Simply put, Crime in Via Teulada looks fabulous. Moody scenes are drenched in striking pools of light, and sets abound with rotating mirrors, flowing curtains, and everything else you might want out of a stylish giallo production.

Scratch that. Everything you might want, with the exception of outrageous kills. However, the kills that we do get actually aren't half bad. While there are a few more gun deaths than I'd prefer in any given slasher movie, Crime in Via Teulada generally finds ways to stage kills in ways that emphasize the brutality of murder without actually showing much blood or gore.

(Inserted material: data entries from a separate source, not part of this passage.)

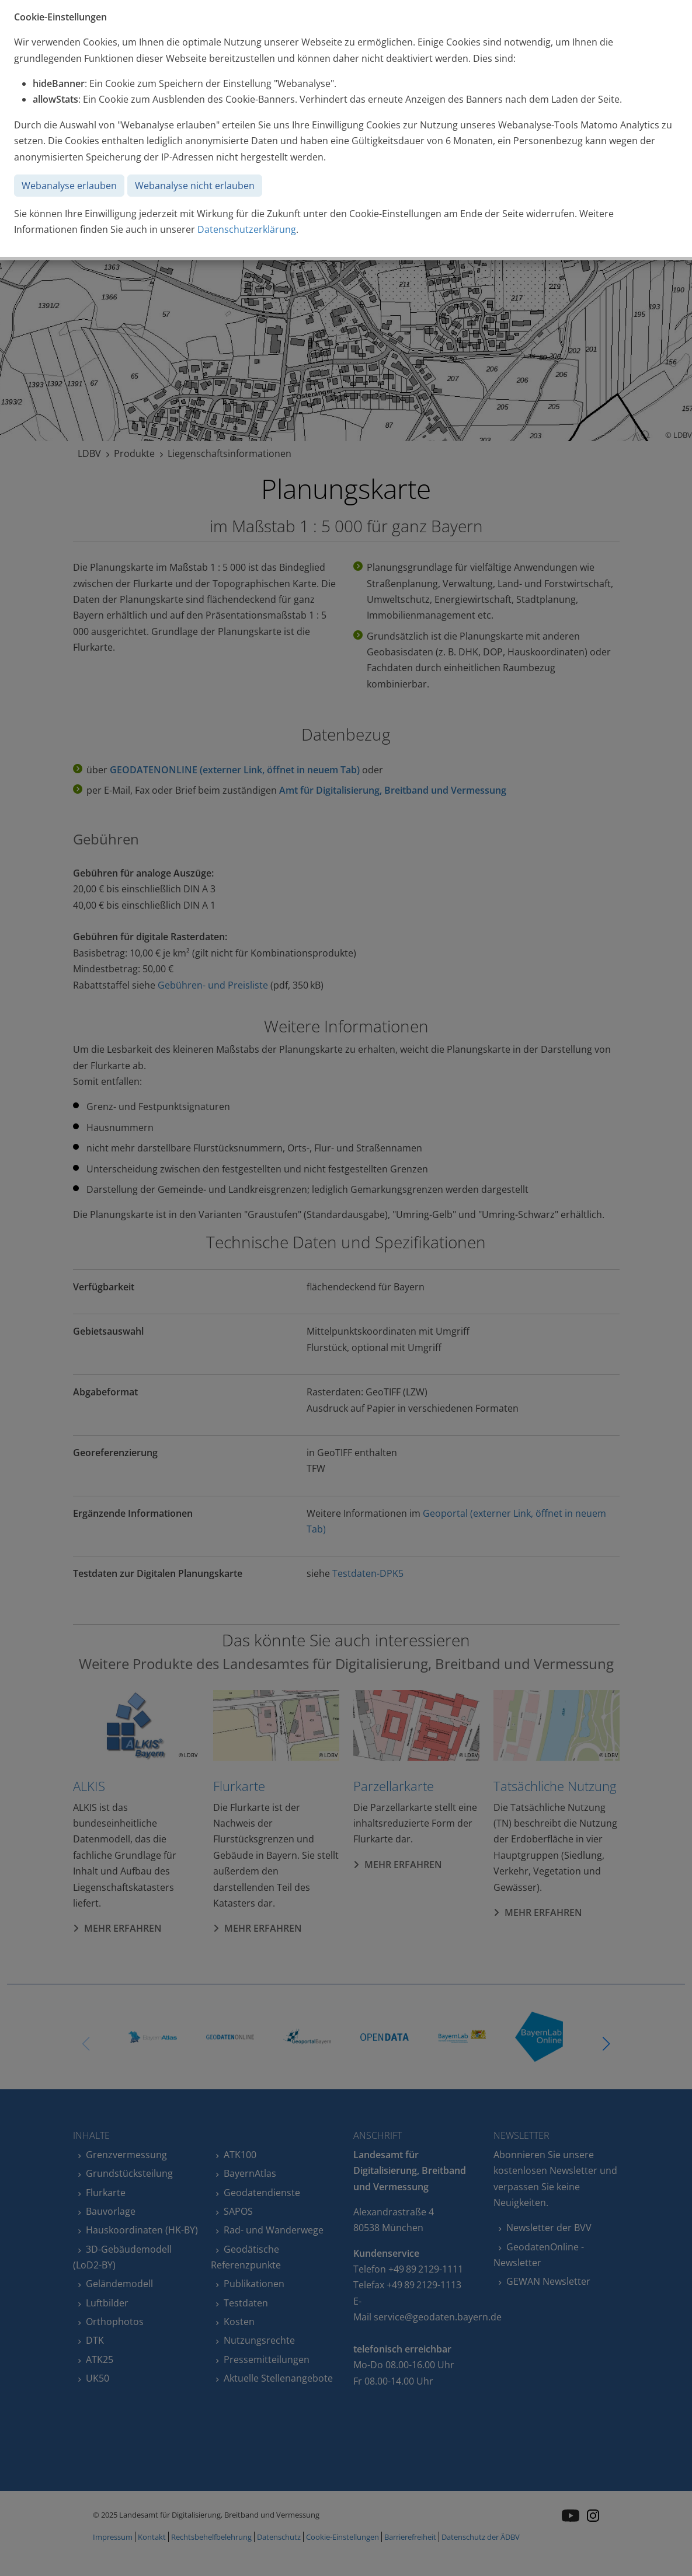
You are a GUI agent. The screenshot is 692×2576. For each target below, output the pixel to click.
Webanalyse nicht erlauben (195, 185)
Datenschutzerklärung (246, 229)
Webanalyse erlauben (69, 185)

I don't want to waste my time by trying to convince you that this hourlong movie that Frankensteins together a few shorts from a variety show is some kind of hidden masterpiece, but it is quite lovely for what it is. 


Killer: Lia (Auretta Gay)
Final Girl: N/A
Best Kill: Annie's strangulation by scarf is probably the best, because it accomplishes the "non-gory but still brutal TV kill" vibe with a bit of classic giallo stylization.
Sign of the Times: After Annie is strangled with her scarf, Lia jams it into a spinning tape reel in an editing bay to pretend that it got tangled up in the mechanism. 
Scariest Moment: Annie's extended chase sequence is a real thrill!
Weirdest Moment: In one scene, a costume department worker appears to be ironing her own hand.
Champion Dialogue: N/A
Body Count: 6
  1. Diamante is shot in the head.
  2. Annie is strangled with a scarf.
  3. Ely is blasted in the face with steam.
  4. Stagehand is run through with a sword offscreen.
  5. Enrico is shot in the back.
  6. Lia dies of a gunshot wound.
TL;DR: Crime in Via Teulada is a well-shot and totally pleasant little TV giallo lark.